▼

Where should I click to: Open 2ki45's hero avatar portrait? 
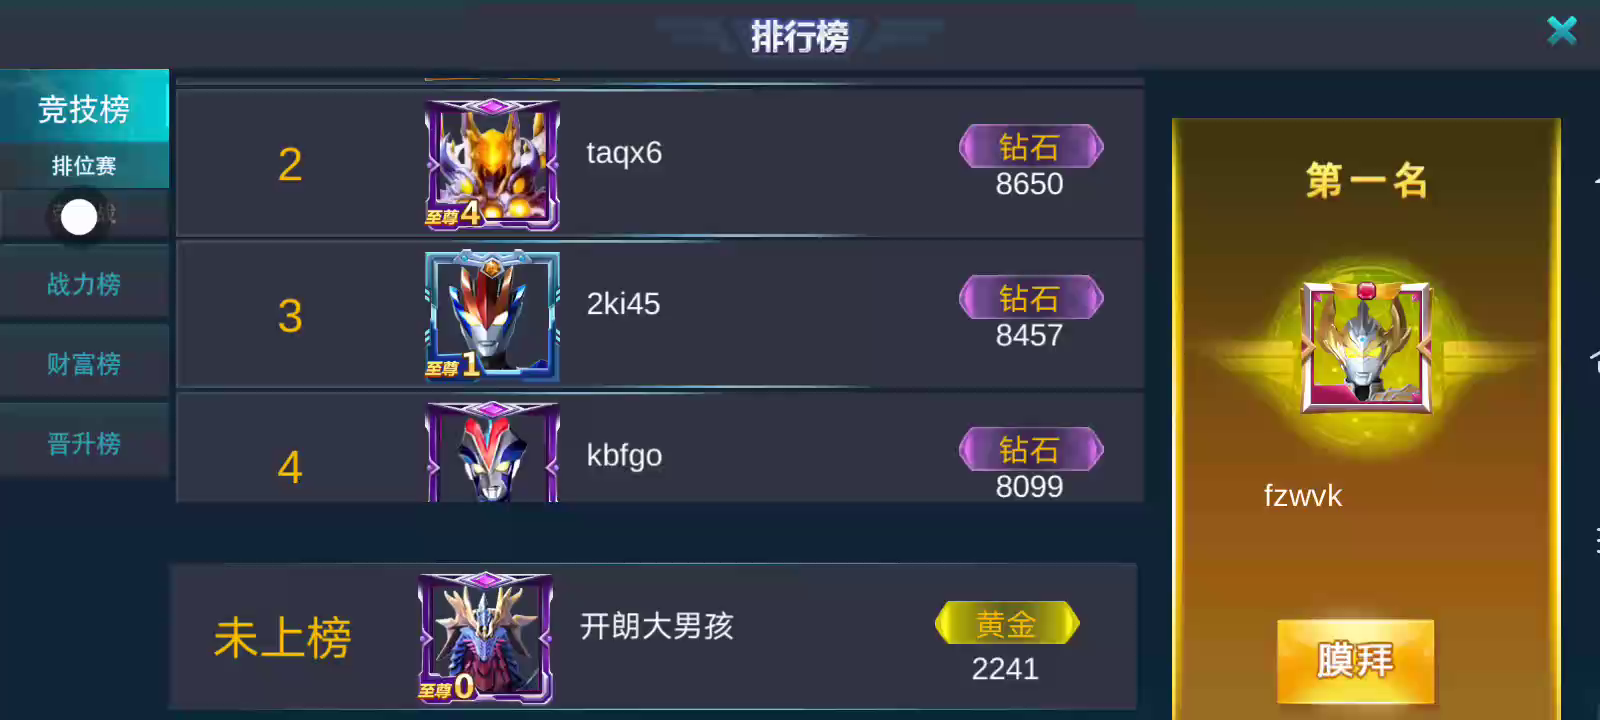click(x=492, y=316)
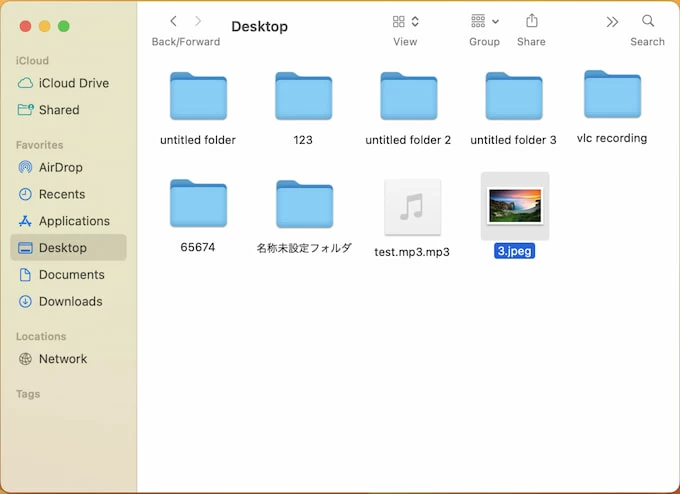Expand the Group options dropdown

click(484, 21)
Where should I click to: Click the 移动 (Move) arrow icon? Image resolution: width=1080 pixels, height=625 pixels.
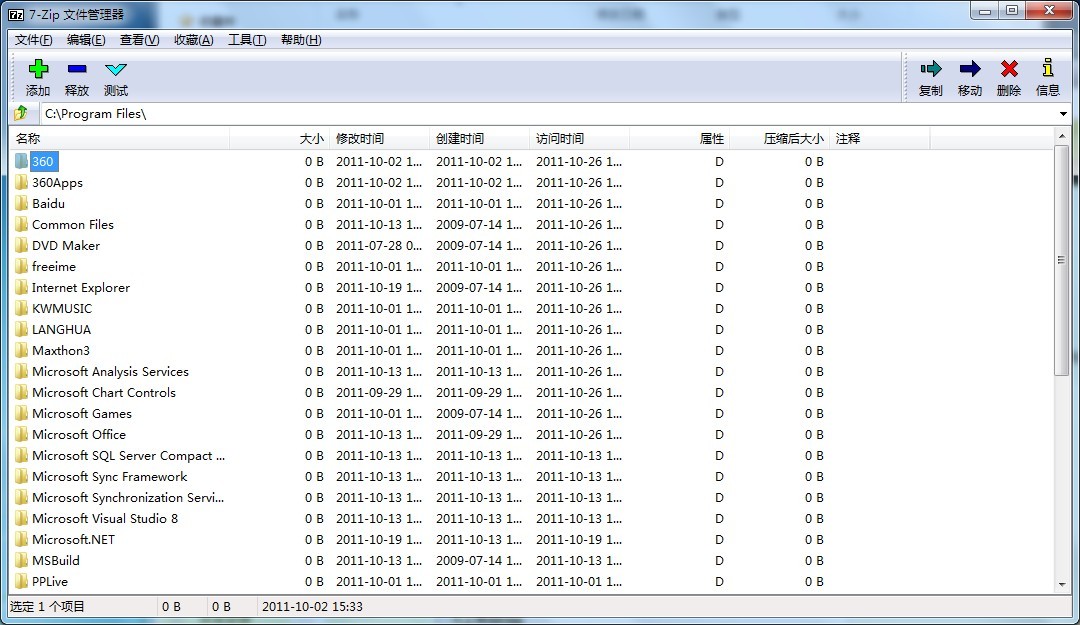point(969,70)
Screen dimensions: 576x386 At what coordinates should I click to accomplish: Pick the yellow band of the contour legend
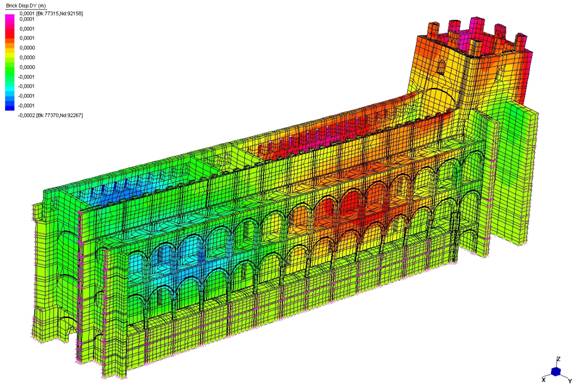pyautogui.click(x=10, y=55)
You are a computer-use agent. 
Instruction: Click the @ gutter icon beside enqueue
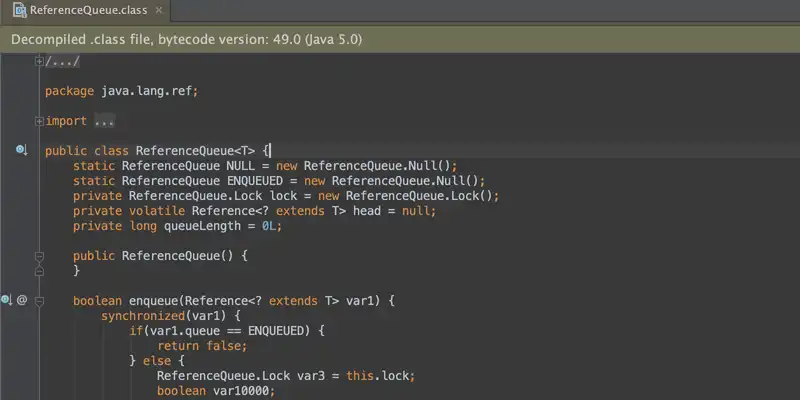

▲
▼

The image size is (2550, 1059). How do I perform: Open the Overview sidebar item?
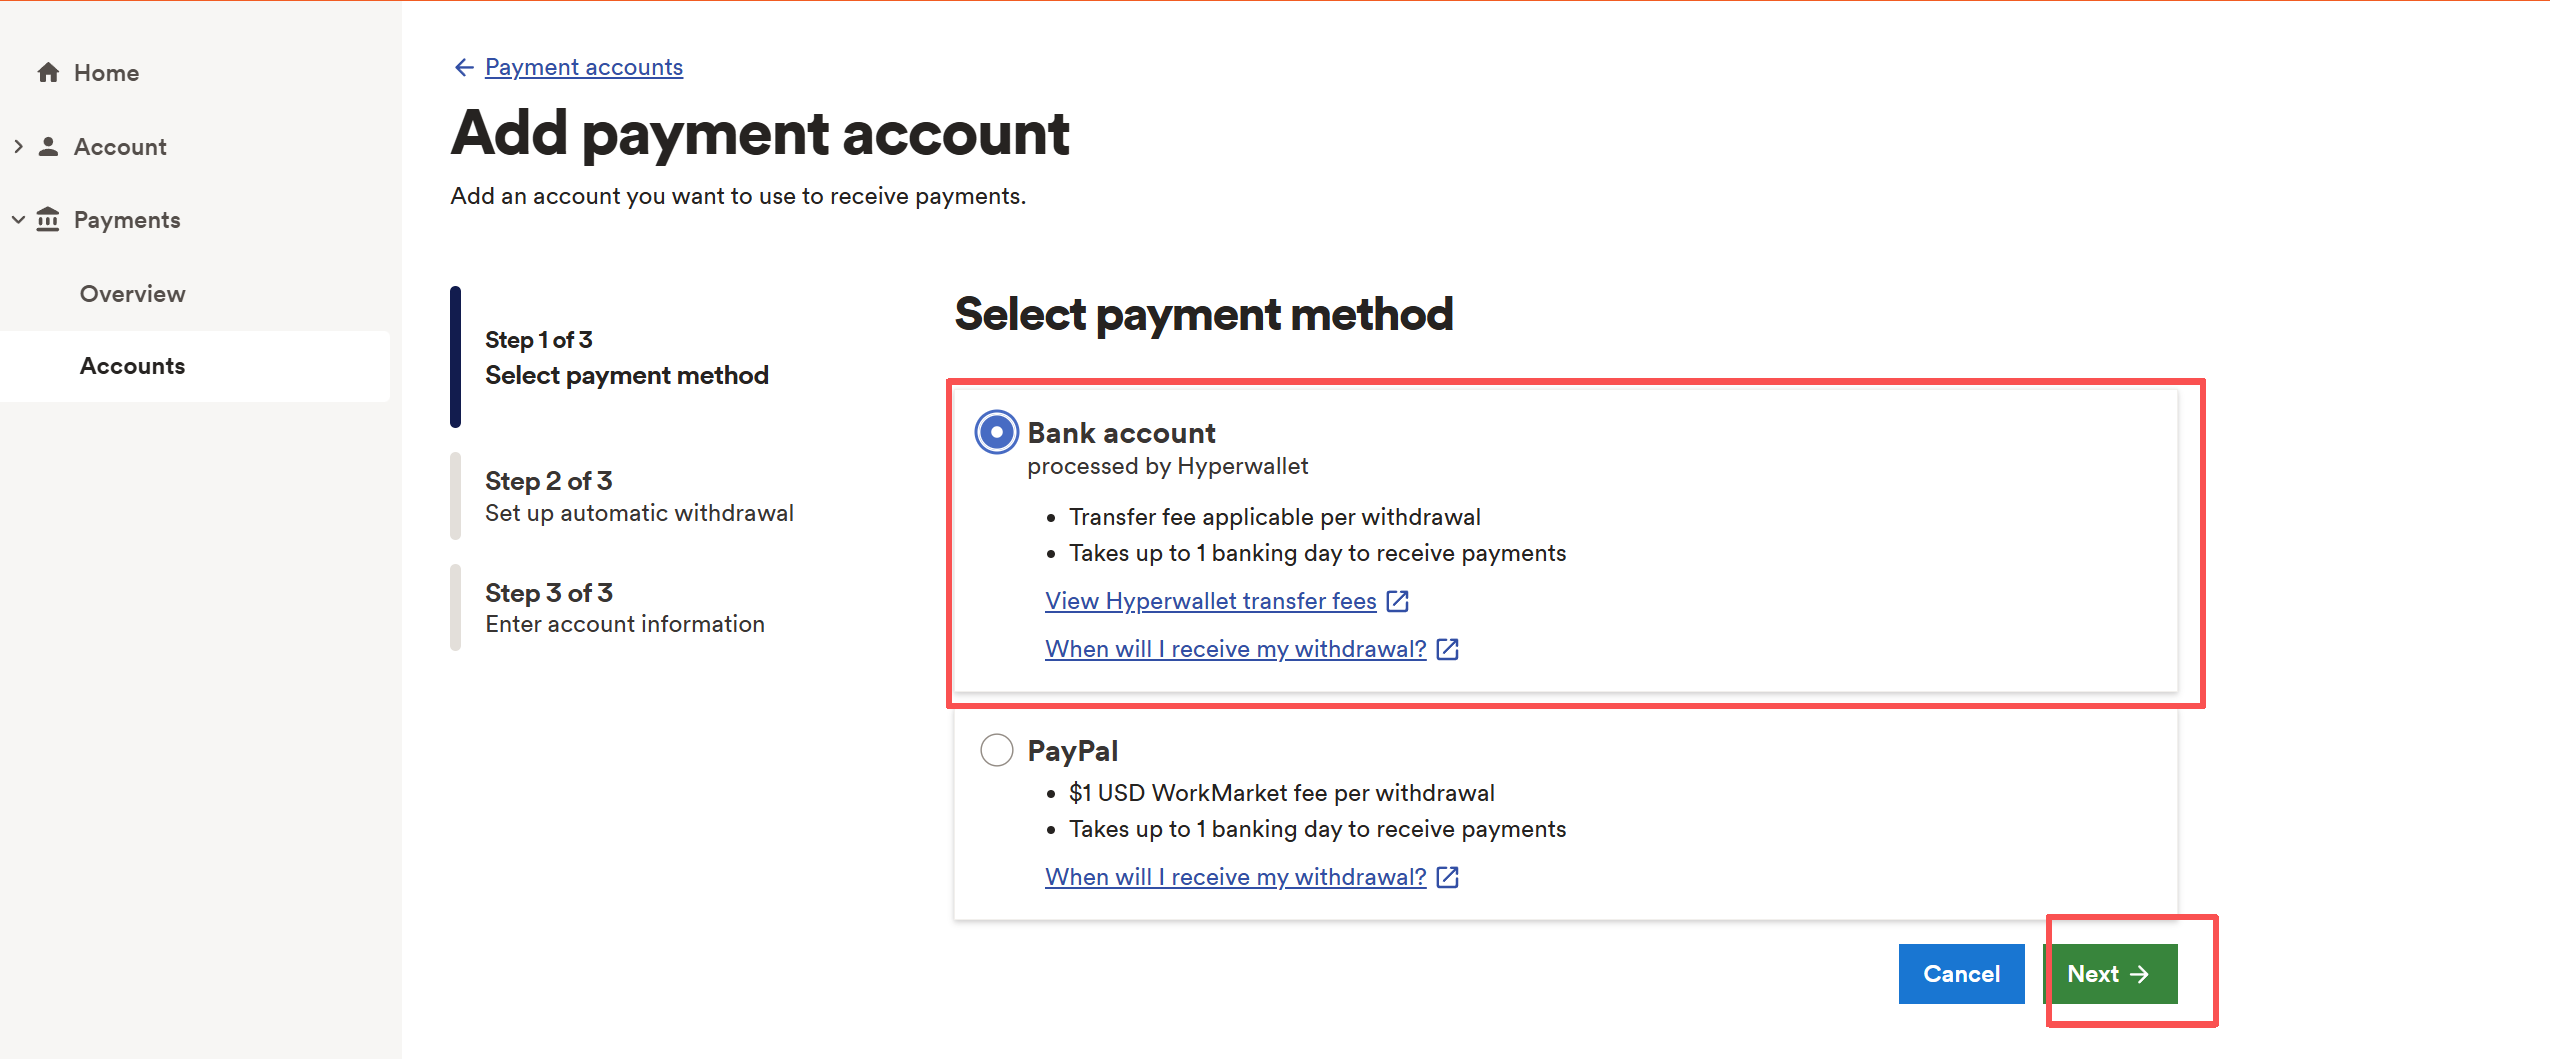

▲

[REQUIRED WORK] Above, find the line holding "Where should I click to: Open" and the line holding "Instruction: Click the". Print exactly those two lines and every line between them, but no pictures.

[RESULT]
Where should I click to: Open 2ki45's hero avatar portrait? 
click(x=492, y=316)
Expand the Group options dropdown

click(484, 21)
Where should I click to: Click the 移动 (Move) arrow icon? Image resolution: width=1080 pixels, height=625 pixels.
point(969,70)
Screen dimensions: 576x386 At what coordinates should I click to accomplish: Pick the yellow band of the contour legend
pyautogui.click(x=10, y=55)
You are a computer-use agent. 
Instruction: Click the @ gutter icon beside enqueue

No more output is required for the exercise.